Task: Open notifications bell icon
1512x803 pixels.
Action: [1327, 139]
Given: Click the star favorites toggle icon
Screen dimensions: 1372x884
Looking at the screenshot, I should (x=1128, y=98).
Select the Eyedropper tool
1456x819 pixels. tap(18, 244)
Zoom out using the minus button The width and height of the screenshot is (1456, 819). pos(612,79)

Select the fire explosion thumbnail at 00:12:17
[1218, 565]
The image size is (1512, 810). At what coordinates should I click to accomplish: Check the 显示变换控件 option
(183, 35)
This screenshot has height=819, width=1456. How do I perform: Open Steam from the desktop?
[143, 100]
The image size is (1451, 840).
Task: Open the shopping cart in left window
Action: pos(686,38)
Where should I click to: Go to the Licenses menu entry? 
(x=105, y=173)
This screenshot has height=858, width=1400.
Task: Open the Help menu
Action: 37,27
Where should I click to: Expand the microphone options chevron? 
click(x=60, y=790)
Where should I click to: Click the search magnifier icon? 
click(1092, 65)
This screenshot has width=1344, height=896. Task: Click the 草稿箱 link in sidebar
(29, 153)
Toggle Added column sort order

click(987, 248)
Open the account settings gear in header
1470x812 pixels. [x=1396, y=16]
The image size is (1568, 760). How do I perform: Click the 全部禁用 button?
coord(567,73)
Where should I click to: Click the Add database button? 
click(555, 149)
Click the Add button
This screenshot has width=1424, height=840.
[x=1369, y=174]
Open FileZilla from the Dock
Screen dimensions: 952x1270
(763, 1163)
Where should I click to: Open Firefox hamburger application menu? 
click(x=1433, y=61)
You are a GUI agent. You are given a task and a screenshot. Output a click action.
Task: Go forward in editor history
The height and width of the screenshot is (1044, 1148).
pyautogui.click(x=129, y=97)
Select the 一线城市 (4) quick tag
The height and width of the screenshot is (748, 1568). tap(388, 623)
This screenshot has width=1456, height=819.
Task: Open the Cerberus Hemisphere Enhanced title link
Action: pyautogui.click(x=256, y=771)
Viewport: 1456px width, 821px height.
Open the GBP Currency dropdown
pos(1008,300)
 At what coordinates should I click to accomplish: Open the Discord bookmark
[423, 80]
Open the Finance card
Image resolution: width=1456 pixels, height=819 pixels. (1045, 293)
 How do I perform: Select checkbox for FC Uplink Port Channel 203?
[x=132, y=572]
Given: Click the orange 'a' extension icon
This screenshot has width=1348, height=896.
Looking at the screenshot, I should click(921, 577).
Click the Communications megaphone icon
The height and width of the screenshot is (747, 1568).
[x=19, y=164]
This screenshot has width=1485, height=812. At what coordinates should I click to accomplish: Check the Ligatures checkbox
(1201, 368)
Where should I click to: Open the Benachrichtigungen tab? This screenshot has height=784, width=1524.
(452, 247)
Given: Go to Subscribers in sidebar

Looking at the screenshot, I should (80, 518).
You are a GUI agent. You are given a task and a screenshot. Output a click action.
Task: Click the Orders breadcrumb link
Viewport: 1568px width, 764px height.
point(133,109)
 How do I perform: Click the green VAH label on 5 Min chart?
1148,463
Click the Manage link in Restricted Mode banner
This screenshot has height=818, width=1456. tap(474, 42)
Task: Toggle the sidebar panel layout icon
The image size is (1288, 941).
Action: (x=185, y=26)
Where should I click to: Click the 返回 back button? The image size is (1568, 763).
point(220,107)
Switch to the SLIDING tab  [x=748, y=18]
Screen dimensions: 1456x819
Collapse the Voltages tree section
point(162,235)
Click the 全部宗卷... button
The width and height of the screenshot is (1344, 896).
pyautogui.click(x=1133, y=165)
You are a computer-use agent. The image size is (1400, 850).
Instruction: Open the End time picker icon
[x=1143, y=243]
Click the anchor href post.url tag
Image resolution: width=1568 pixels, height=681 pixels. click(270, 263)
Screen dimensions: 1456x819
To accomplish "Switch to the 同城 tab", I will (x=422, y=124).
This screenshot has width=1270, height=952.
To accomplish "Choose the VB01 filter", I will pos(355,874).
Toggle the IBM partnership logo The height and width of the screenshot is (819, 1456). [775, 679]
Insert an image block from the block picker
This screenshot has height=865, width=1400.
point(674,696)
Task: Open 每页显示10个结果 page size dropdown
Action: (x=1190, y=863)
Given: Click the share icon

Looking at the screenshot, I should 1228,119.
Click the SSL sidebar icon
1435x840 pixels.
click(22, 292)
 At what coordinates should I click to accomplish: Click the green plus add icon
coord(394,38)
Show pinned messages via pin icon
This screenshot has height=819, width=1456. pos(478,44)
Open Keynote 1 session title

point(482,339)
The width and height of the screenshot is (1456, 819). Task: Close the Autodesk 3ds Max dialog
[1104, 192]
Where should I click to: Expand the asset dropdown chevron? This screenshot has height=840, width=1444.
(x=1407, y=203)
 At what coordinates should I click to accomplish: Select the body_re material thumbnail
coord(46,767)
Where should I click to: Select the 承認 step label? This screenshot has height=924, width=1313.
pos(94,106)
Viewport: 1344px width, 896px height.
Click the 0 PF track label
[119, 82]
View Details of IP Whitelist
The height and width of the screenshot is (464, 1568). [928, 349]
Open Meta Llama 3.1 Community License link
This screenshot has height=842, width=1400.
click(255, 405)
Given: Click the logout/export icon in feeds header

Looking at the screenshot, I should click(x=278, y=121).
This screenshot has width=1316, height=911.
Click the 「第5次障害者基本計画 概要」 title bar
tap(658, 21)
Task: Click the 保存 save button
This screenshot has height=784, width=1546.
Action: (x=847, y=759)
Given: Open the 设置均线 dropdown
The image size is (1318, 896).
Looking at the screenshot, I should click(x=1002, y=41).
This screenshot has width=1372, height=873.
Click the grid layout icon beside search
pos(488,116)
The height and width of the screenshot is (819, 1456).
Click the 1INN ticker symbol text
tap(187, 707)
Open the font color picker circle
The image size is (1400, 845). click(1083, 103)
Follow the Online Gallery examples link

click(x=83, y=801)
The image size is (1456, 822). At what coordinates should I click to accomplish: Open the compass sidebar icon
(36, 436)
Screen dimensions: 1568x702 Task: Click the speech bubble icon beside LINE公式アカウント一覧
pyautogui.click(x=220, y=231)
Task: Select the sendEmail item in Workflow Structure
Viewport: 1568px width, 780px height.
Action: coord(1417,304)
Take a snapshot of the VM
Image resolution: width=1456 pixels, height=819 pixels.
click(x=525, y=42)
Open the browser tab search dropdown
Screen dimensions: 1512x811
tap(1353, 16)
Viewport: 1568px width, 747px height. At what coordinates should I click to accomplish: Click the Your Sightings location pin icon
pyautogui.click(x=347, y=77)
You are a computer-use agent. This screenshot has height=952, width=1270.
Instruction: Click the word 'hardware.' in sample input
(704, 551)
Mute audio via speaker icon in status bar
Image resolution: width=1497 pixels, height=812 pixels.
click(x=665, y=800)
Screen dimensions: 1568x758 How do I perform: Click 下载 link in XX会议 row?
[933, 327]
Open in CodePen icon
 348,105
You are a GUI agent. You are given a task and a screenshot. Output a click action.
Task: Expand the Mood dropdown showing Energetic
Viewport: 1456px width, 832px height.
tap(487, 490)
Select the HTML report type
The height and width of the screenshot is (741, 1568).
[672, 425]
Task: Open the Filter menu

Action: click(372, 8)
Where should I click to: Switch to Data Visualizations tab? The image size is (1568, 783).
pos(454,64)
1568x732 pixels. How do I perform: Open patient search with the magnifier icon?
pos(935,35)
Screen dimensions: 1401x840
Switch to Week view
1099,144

-*-*-

ACTIVITY – Search the material above for "computer". Pull out each line where it shows up.

ANSWER TO THIS EXERCISE –
You are a computer-use agent. The image size is (1400, 850).
You are a computer-use agent. This screenshot has height=952, width=1270.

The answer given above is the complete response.